The government inquiry into murdered and missing indigenous women released on June 3, 2019 blamed the violence on long-standing racism, colonialism and sexism, along with apathy in Canadian society.

 

It proposed more than 200 wide-ranging recommendations, from implementation of a national action plan and a human rights tribunal to establishing a guaranteed annual livable income for all Canadians.

 

Participants were expecting an action plan to be released on the report's first anniversary, but Ottawa announced last week that the plan would be delayed, citing the COVID-19 pandemic.
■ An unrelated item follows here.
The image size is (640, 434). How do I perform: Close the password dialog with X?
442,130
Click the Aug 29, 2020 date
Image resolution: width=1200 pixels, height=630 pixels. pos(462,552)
It did not name a new deadline.

 

The sweeping 1,200-page report found indigenous women were 12 times more likely to die from violence or go missing than non-indigenous women.

 

Estimates suggested some 4,000 women have been killed or disappeared over the past few decades, and many cases have gone unsolved.

 

The government is using COVID-19 as an "excuse," and families are "tired of words," said Lorraine Whitman, president of the Native Women's Association of Canada (NWAC).

 

"The government has truly failed the people," she told the Thomson Reuters Foundation.

 

The NWAC released a score card on Wednesday on the government's action, saying it had done "so little" that "progress was impossible to score."

 

The Ministry of Crown-Indigenous Relations said in an email that it had been "working to address systemic issues highlighted throughout the report," including indigenous child welfare reforms, the protection of indigenous languages and tougher domestic assault laws.

 

Indigenous women's groups say domestic violence has been made worse by COVID-19, and a survey by the NWAC found nearly one in five indigenous women had been victims of violence in the past three months.

 

Indigenous women are more afraid of isolation than COVID-19, said Barbara Ward-Burkitt, director of the Prince George Native Friendship Centre in British Columbia.

 

"The pandemic is an unknown to them," she said. "The violence at the hands of their abusers is something that they do know."

 

Violence against indigenous women and girls "has been part of the very fabric of this country since before it was a country," said Sarah Robinson, who advises organizations on indigenous affairs in British Columbia.

 

Its complex causes date back to colonial settlement, she said, when legislation marginalized indigenous women.

 

The NWAC submitted steps to the government which it says could form the basis of a national plan, including a taskforce of investigators to review unresolved cases and a commitment to establish a national database.

 

Wilson, from Fort Rupert, British Columbia, said she wants the government to show it cares about victims like her daughter, whose beauty she compared to that of a butterfly.

 

"When she danced or even when she walked in a room, it was like she floated," she said.